Source extract ▸
╭──

Tuesday, April 28, 2026

Is SCOTUS Ducking Transgender School Cases?

The Phyllis Schlafly Report
By John and Andy Schlafly

If anyone feels that the transgender issue has been won by conservatives, think again. In the past eight days the U.S. Supreme Court has ducked not one, but two, important cases in which public schools encouraged students to socially transition to the opposite sex without their parents’ knowledge or consent.

Social transitioning means adopting a name, pronoun, clothing, and gender expression suitable to the opposite sex. Many public schools have a policy of reinforcing such behavior by students and concealing it from their parents.

The latest denial of cert by SCOTUS was on Monday, on a petition by parents which had been supported by many amicus briefs. Nearly half the states joined a brief in support of parents to be informed and have control over what public schools are doing to push their children toward transgender behavior.

In just the last two years, the Supreme Court has turned away five transgender cases in which parents object to the secret transitioning of their children in public schools. This latest denial by SCOTUS arose from a lawsuit initiated by Florida parents, in which the Court of Appeals for the Eleventh Circuit sided with the public school despite the swing vote on the three-judge panel describing the school’s treatment of the parents as “shameful.”

In that case, a 13-year-old girl had delays in development and struggled with learning, and began doubting her gender. Her parents hired a private therapist and informed the school that they were opposed to social transitioning.

But even in Republican Florida, school officials were allowed to meet secretly with the child, label her as “nonbinary,” mandate that all school personnel refer to her as “they” or “them,” allow her to use boys’ bathrooms, and prohibit anyone from informing her parents. The school rejected the parents’ objections, denied their request to participate in this process, and refused the parents’ request for school records of meetings with their own daughter.

The school was acting pursuant to a parental-exclusion policy, which the Eleventh Circuit held was “executive” conduct that parents could not prevail against. In an opinion that the swing judge sided with but said “makes no sense,” the Court held that parents must first prove that an infringement on their rights “shocked the conscience” to compel a school to comply with the parents’ request.

╰──

Work instruction 1 ▸
Answer these about the article on the Supreme Court and transgender school cases:
(a) How many transgender cases has the Supreme Court turned away in the last two years?
(b) How old was the girl in the Florida case?
(c) What did the Eleventh Circuit hold that parents must first prove?
Work instruction 2 ▸
Please extend the article on the Supreme Court and transgender school cases, picking up after its last paragraph.

Dataset entries ▸
╭──

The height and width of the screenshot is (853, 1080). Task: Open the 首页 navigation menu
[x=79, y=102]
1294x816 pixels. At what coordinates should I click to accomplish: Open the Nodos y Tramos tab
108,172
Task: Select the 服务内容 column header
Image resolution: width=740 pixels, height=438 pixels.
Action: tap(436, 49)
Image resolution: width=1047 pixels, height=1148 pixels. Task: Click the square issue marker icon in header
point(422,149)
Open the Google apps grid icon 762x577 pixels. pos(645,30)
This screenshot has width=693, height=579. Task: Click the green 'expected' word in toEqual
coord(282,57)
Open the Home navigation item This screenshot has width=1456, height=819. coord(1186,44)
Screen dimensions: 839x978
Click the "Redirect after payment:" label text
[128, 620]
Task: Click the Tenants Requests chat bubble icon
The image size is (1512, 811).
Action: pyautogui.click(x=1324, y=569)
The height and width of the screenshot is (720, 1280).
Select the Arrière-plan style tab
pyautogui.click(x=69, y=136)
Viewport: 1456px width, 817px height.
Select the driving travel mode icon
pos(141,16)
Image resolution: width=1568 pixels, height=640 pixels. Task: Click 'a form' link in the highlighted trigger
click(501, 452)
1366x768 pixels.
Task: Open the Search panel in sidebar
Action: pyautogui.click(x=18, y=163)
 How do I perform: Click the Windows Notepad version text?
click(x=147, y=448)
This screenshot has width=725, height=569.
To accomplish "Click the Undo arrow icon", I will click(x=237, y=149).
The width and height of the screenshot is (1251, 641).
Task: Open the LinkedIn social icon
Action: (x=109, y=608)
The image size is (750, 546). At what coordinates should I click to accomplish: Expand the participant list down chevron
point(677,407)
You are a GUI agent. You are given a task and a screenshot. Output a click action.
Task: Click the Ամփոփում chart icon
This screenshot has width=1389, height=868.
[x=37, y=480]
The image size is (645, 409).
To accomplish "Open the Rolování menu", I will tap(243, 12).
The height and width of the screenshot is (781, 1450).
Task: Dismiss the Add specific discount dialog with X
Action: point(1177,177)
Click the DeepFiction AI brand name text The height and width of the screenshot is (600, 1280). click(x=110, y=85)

╰──

Written response 1 ▸
(a) Five.
(b) She was 13.
(c) That an infringement on their rights "shocked the conscience."

Written response 2 ▸
A week earlier, the Supreme Court likewise refused a petition by two Massachusetts parents who had “repeatedly directed their public middle school not to interfere with the upbringing and mental healthcare plan for B.F., their eleven-year-old daughter.” Despite the parents’ objections, “school officials followed district protocol and secretly facilitated B.F.’s social gender transition anyway” and treated her “as though she were nonbinary.”

The entirely Democrat-appointed First Circuit panel sided with the public school by holding that an 11-year-old’s desires had priority over parental rights, and that this transgender issue supposedly did not concern her mental health. The public school even provided counseling to facilitate the gender transition of the child despite the parents’ objections, and the First Circuit sided with the school.

With these two latest denials of cert, the Supreme Court has now denied petitions for its review from anti-parent decisions by the First, Fourth, Seventh, Tenth, and Eleventh Circuits. In each case, often over dissent by a conservative appellate judge, the federal judiciary sided with schools as they secretly transition children without the knowledge or even over the objection of the parents.

Washington, D.C., is the transgender capital of the world and the Supreme Court justices and their clerks are immersed in that culture. The percentage of law students who are transgender also continues to climb, who become law clerks at the Supreme Court to do most of the work in screening cases for review.

The Supreme Court did intervene in an emergency appeal from a case in California, to reinstate a district court injunction against a California law that prevented public schools from notifying parents about their child’s gender identity or sexual orientation. Captioned Mirabelli v. Bonta, this case continues to be litigated in federal court in California and does not directly affect the rest of the country.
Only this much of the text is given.